Safety data on zoledronic acid (ZA) administration for osteoporosis suggest potential kidney toxicity; indeed, it is not indicated in patients with impaired renal function. Patients clinical monitoring usually includes glomerular filtration rate (GFR) evaluation; no study addressed the issue of the early kidney injury. We evaluated the early (within 3 months) effect of iv ZA on renal function defining the potential role of AKI biomarkers in unveiling subtle damage.

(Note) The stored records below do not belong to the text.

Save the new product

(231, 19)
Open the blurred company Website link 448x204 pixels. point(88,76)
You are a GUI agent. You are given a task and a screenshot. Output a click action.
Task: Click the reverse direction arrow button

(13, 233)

Five mg i.v. ZA infusion was administered for the first time to 23 patients with osteoporosis and normal renal function (17 women and six men, mean age 73±7 S.D. years). AKI biomarkers (urinary (u) NGAL, KIM-1, and MCP-1; serum (s) MCP-1 and IL-18) were assessed at baseline and at day (d) 2 and 30 after administration. Creatinine clearance (CrCl), plasma C-terminal FGF-23, sKlotho, calcium excretion (CaEx) and renal threshold phosphate concentration/GFR (TmPO4/GFR) were also measured.
No significant changes in mean levels of urinary markers were detected. Mean values of sIL-18 and sMCP-1 significantly increased at d 2 (44±88%; P<0.01 and 198±237%; P<0.001) and returned to baseline levels at d 30. Mean CrCl values did not significantly change at d 30. We observed no difference in mean levels of plasma C-terminal FGF-23 and sKlotho at any time. There was a 28±59 and 26±43% decrease in CaExcr at d 2 (P<0.05) and d 30 (P<0.01), respectively. TmPO4/GFR significantly decreased at d 2 and d 30 (−8.6±15.9%, P<0.05 and −11.3±13.5%, P<0.001).
Our data show that there is an acute renal damage as early as 24 h after ZA infusion in osteoporotic patients with normal renal function. Renal injury is apparently reversible after 1 month. Secondary hyperparathyroidism could be responsible for reduction in TmPO4/GFR and calcium excretion.
14 May 2016 - 17 May 2016